SET PROBLEM: Please arrange the material as a two-column CSV with the headers instruction and location. Begin at the line that has "Open the Extensions view", stop after the line that has "[x=646, y=918]", and put each instruction and its location in one row, each in one quoted field with line breaks turned into spaces.

MATERIAL SHOWN:
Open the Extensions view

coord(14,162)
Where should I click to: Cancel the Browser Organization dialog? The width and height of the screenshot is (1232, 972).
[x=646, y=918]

---

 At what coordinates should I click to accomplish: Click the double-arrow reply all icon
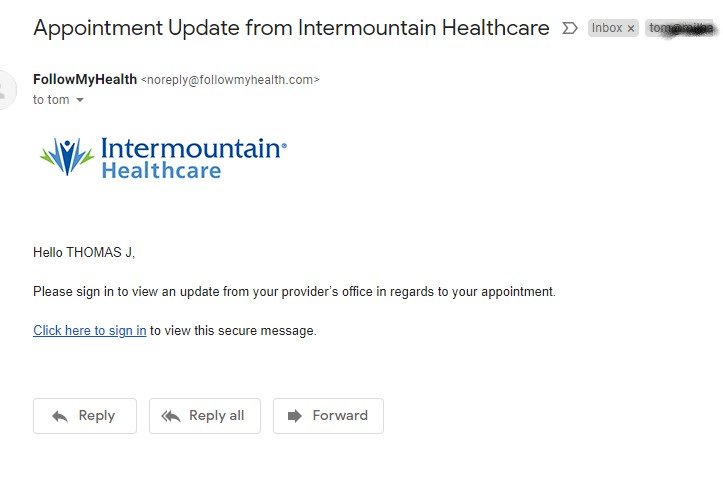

EXPECTED ANSWER:
instruction,location
"Open the Extensions view","coord(14,162)"
"Where should I click to: Cancel the Browser Organization dialog? The width and height of the screenshot is (1232, 972).","[x=646, y=918]"